-------- Dataset entries --------
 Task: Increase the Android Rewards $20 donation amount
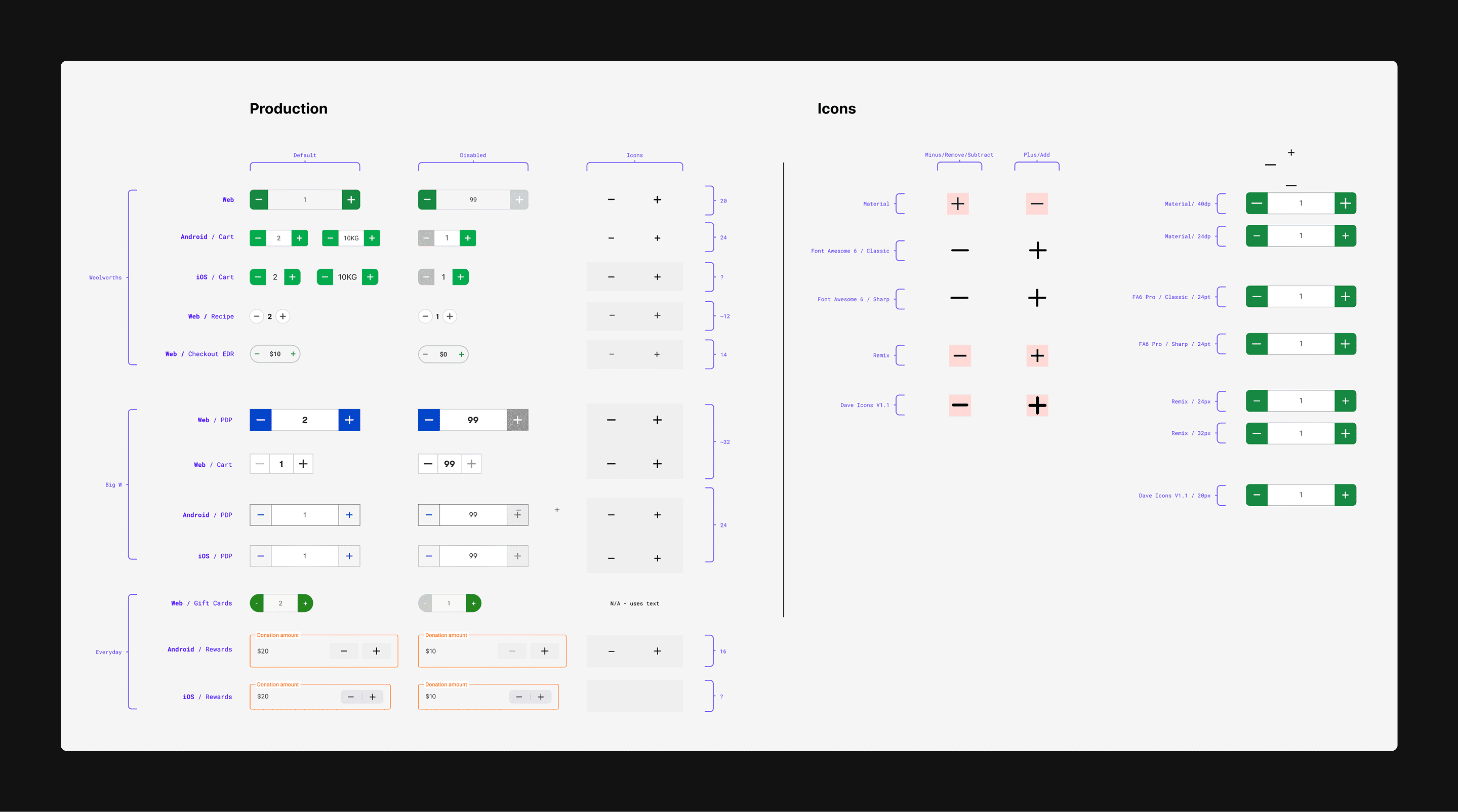376,651
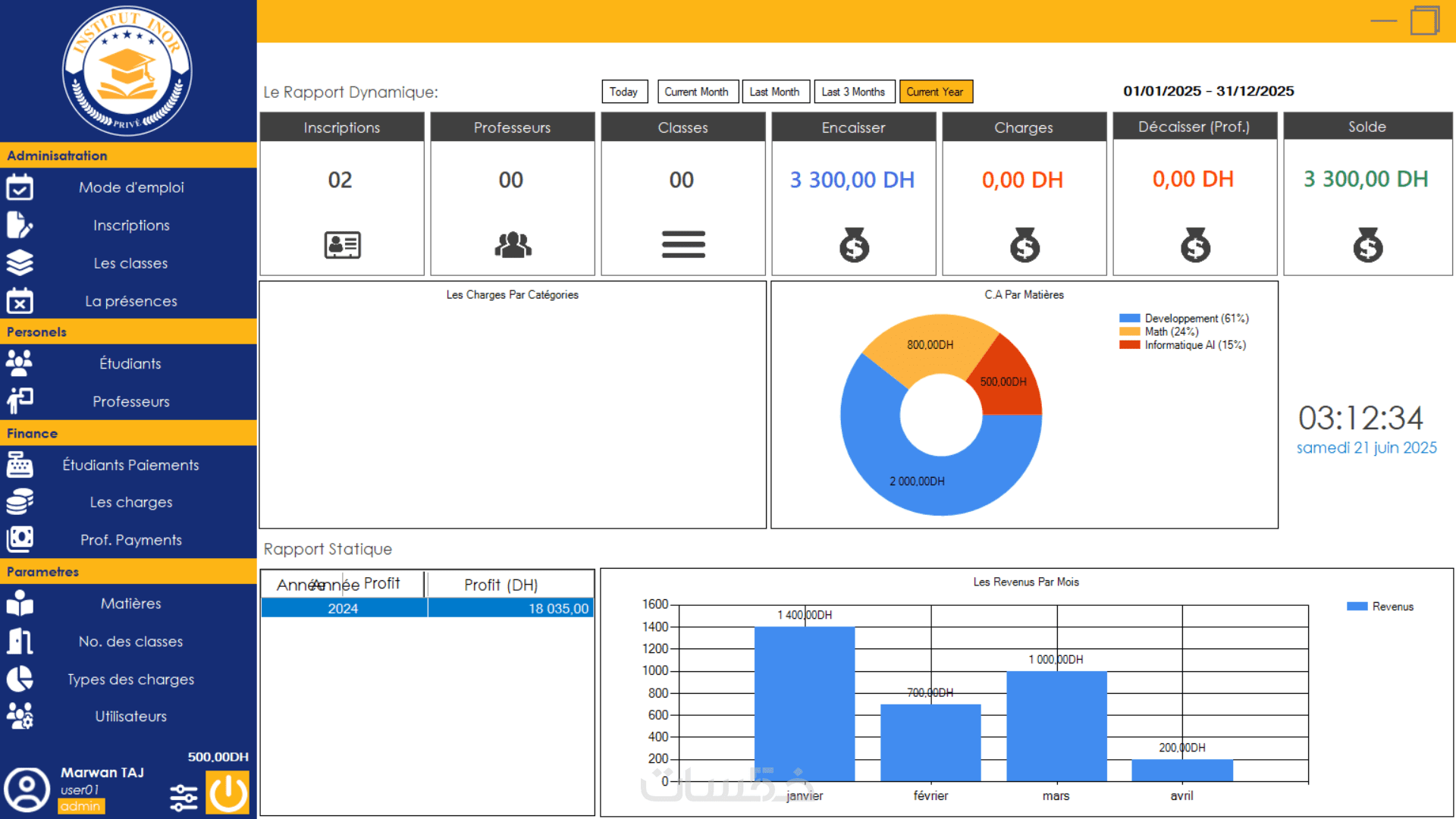This screenshot has width=1456, height=819.
Task: Click the Inscriptions ID card icon
Action: 342,245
--------
### [What you will do]
Your answer must consist of the entries, unchanged, with no pictures in it.

### [Answer section]
 Task: Increase the Android Rewards $20 donation amount
376,651
This screenshot has width=1456, height=819.
Task: Click the Inscriptions ID card icon
Action: 342,245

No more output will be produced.